Ones I have done were Genies with most current software. They act just like a legacy LNB or SWM switch is connected and you have to go in and pick the proper LNB from the drop down menu. SWM was set just the LNB wasn't.


----------



## peds48 (Jan 11, 2008)

Must have been outdated software. 


Sent from my iPhone 6s using Tapatalk


----------



## P Smith (Jul 25, 2002)

west99999 said:


> Ones I have done were Genies with *most current software*. They act just like a legacy LNB or SWM switch is connected and you have to go in and pick the proper LNB from the drop down menu. SWM was set just the LNB wasn't.





peds48 said:


> Must have been *outdated software*.


someone posting, some reading, someone doesn't !


----------



## studechip (Apr 16, 2012)

MATERIAL:
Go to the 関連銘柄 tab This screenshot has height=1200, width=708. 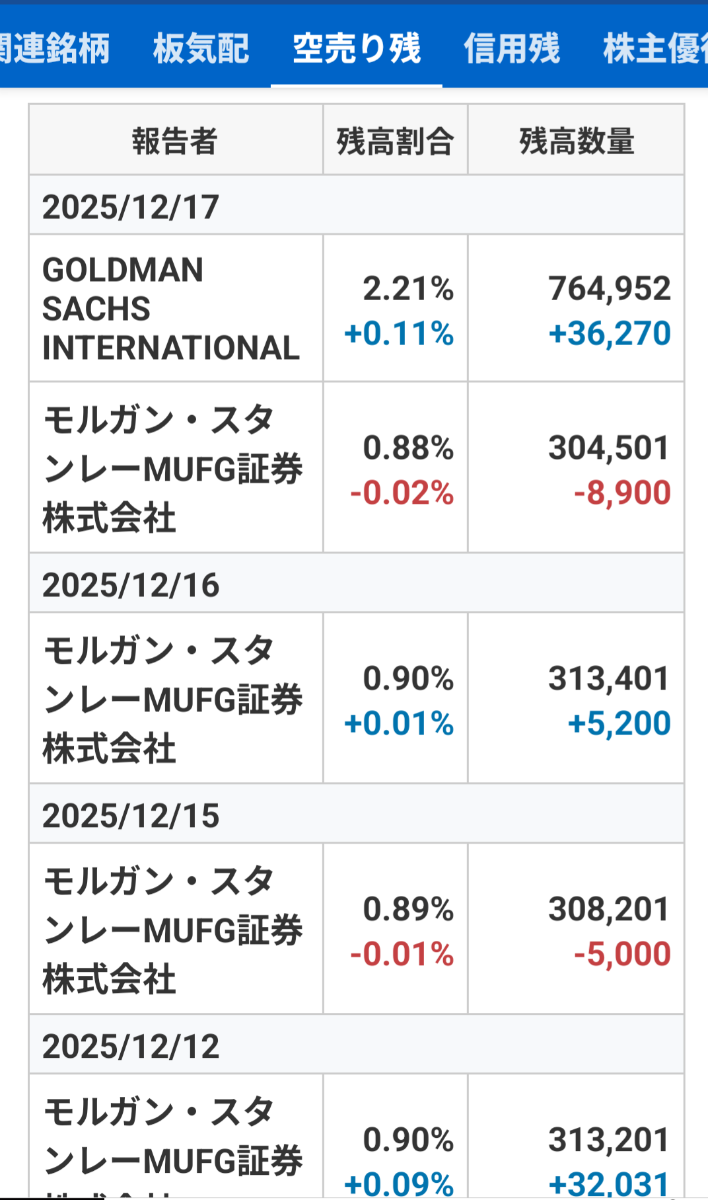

TASK REQUIREMENTS:
Return the passage of the Genie receiver forum thread verbatim, starting with "Ones I have done were Genies with most" and going on through "been outdated software.". The listing has no part in this exercise.

TASK SOLUTION:
Ones I have done were Genies with most current software. They act just like a legacy LNB or SWM switch is connected and you have to go in and pick the proper LNB from the drop down menu. SWM was set just the LNB wasn't.


----------



## peds48 (Jan 11, 2008)

Must have been outdated software.